As I've gotten older, I've also found my new friendships to be quite short-lived because I notice the signs of someone who is a taker very quickly, and I recognize when the flow of energy is off. These people I quickly place on the back burner until they decide to give in return. Most of them stay there indefinitely.

It's not a matter of being selfish. People like me are notorious for feeling guilty about being selfish when we decide to stop giving to takers. But it's not selfish. It's giving to yourself because you recognize yourself as an amazing person who is worthy of receiving just as much energy as you put out. Yes, it's hard. But you've gotta shake off the guilt and start living! And the best way to do that is to make a promise to yourself that you'll give, but you won't give too much or be the only one giving, and you'll nurture those relationships that are truly two-way streets.


Sunday, September 9, 2012

What Is

How often do we see things as we wish they were? We want to see what appears to be instead of what is. It gets us into a mess, and in the end, we have a whole lot of unhappiness in our laps. But when we allow ourselves to truly see what is, and we accept what is, we can begin to be more at peace and start to grow as a wiser soul.
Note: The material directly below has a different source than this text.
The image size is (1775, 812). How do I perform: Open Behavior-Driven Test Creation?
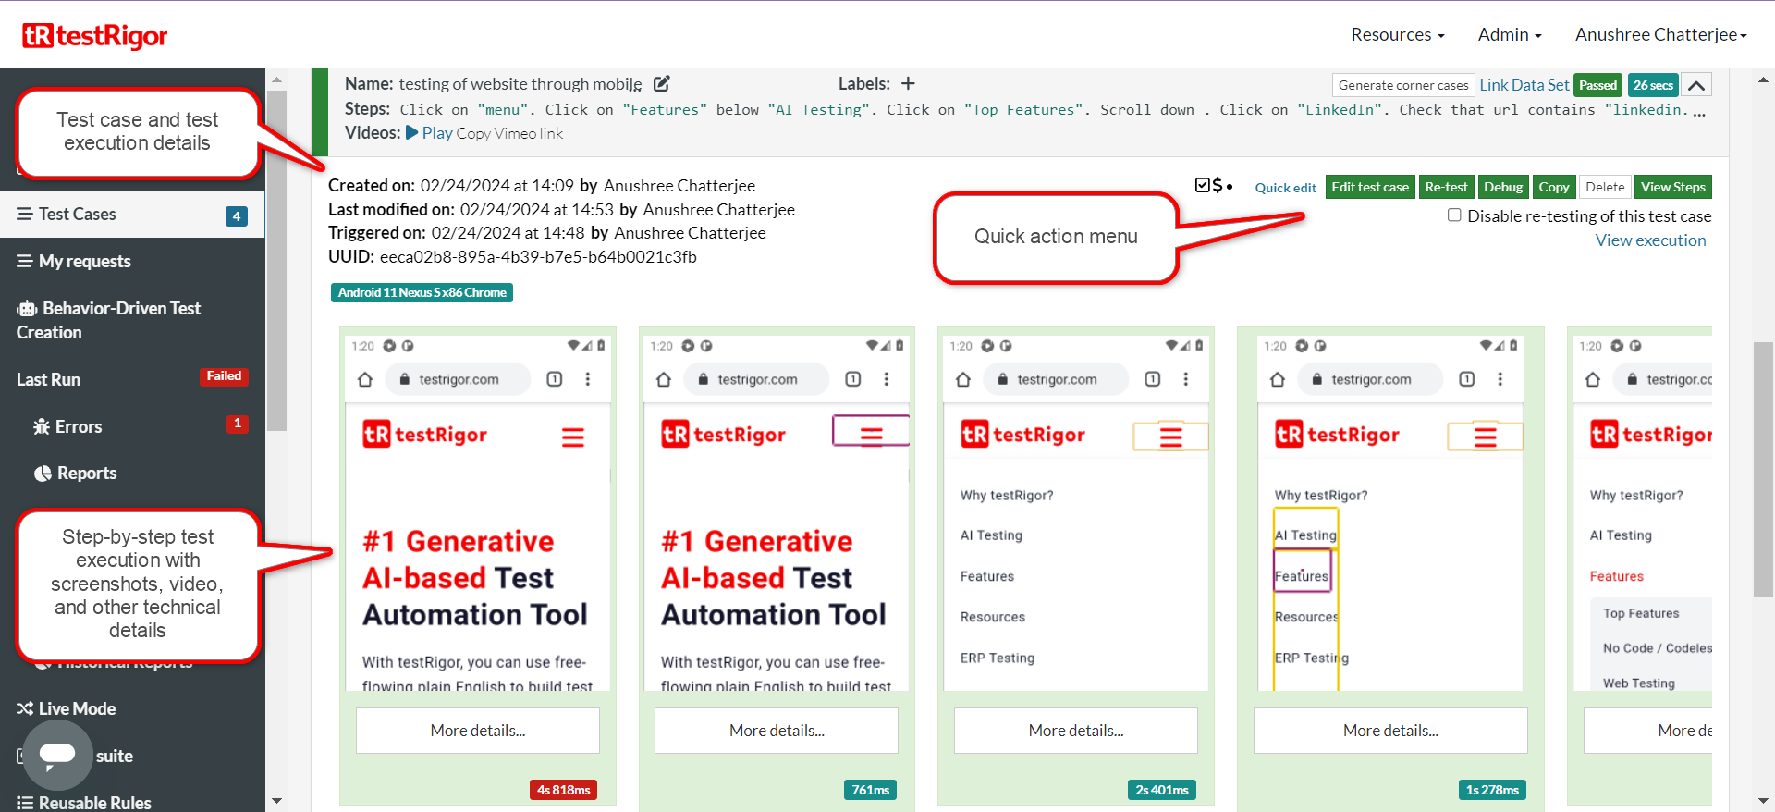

One of the practices I've studied over the last couple of years is the Buddhist idea of seeing things as the way they are and then reacting not from a place of anger, but a place of loving indifference. We tend to react in anger when we want to change an unwanted situation and can't. But when we realize we cannot change the truth, and we accept what is, we can develop the power to view the same situation with indifference. By practicing Vipassana meditation, where you simply sit and focus on wiping your mind as clear as crystal of anything but what is, it helps you to not only see the truth of a matter, but to be perfectly fine with it.
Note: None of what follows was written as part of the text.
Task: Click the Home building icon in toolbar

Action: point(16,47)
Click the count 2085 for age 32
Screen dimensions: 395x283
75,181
This morning I found a little more literature on Vipassana meditation, and it provided me with some information that I hadn't yet read. In short, I learned that even if you know how to meditate in this way, you still won't have a tranquil state of mind unless you do the following:

- Avoid killing.
- Avoid stealing.
- Avoid sexual misconduct.
- Avoid lying.
- Avoid intoxicants.

Now, the Buddhists aren't saying you'll go to hell if you don't follow these guidelines. These rules aren't like the 10 Commandments. Instead, what I think Buddhists were trying to convey is something like, "Hey, so we've all lived and learned, and these are a few bad ways of being that we have seen ruin people time and time again. We suggest you avoid them. You can do them, but you probably won't have a very chill state of mind. But, you do whatevs! We're just sayin..."
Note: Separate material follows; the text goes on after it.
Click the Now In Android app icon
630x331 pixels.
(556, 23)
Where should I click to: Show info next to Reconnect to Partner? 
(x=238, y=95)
I've seen a pretty big shift in just my overall health and physical figure by cutting out the intoxicants (as well as a lot of sugar and grease and other bad stuff). I made that decision based on my growing discomfort with my digestive system--I got sick of being sick. And aside from my stomach pain going away, I've noticed my body's slimmed up, and I have a ton more energy. As far as the number of intoxicants I've cut back on, I've gone from downing 2 to 8 drinks a week (and really "needing" those drinks) to maybe consuming a couple in a month. It's helped my body, and it's helped my mind, and it's helped my spirit. At first it was hard. I didn't realize how much I'd been drinking to mask the feeling of uncomfortable tension and worry in my life--but by not allowing myself to run anymore, it helped me to see what is.

I learned that the Buddhists were right. When I started facing what is, by observing truth and accepting it, the rest of the world eventually fell into place. I got answers to questions that had been burning a hole in my state of mind for some time. I relaxed. I let go. And you know what? I found happiness again.